Please repeat the lines below, exactly and only, from the one that holds "This screenshot has height=1051, width=1527." through the one that holds "You are a computer-use agent. The".

• RECORDS SUPPLIED
((

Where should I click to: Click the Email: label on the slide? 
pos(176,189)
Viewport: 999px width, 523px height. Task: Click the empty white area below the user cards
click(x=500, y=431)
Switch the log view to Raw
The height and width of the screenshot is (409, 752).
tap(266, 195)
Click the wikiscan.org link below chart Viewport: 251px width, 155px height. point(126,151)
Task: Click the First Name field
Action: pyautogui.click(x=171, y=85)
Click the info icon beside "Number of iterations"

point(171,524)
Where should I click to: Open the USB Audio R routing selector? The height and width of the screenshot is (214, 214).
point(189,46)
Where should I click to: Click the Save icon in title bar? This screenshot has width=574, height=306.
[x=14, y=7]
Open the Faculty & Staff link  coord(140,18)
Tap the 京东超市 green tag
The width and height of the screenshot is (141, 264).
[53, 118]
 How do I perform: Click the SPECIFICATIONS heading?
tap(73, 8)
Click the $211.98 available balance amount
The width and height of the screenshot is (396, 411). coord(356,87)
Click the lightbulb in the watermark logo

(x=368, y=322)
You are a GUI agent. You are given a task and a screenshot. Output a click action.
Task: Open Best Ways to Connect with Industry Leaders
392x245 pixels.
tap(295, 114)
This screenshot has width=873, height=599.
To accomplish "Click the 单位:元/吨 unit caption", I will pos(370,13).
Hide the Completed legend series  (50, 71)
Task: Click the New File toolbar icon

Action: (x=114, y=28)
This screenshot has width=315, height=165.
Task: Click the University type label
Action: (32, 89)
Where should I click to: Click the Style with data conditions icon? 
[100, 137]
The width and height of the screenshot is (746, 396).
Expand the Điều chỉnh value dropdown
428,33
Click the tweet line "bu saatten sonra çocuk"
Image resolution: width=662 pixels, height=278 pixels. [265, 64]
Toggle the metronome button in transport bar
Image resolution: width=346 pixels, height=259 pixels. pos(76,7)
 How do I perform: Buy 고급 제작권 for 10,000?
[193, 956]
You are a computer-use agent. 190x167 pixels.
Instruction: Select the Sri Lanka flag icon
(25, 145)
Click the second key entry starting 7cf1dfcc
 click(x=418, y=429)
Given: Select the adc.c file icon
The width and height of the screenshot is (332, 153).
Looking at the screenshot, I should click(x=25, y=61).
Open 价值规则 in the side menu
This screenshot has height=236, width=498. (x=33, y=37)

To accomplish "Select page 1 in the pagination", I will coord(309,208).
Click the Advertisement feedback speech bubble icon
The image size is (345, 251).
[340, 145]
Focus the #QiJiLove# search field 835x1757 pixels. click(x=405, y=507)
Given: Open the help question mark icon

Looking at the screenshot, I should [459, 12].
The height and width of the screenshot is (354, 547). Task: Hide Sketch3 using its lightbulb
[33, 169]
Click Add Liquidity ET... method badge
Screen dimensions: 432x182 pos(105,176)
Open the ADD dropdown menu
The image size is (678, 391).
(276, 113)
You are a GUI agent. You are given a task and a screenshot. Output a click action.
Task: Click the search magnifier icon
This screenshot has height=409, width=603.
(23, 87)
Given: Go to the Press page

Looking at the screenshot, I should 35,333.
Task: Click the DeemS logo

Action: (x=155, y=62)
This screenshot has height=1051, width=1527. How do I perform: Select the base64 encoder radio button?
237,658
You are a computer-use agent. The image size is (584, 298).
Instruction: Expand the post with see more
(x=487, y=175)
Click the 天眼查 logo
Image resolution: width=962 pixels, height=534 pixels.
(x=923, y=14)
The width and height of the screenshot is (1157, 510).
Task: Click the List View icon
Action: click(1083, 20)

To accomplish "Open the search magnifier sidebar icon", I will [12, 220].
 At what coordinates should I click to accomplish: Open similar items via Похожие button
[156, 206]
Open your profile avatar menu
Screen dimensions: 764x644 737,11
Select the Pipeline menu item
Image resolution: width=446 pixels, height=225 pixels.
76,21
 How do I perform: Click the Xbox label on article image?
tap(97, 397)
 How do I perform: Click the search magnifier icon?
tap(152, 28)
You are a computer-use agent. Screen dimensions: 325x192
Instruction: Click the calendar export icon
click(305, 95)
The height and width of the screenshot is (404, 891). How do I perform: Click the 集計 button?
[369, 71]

))

• TASK OUTPUT
This screenshot has height=1051, width=1527. How do I perform: Select the base64 encoder radio button?
237,658
You are a computer-use agent. The image size is (584, 298).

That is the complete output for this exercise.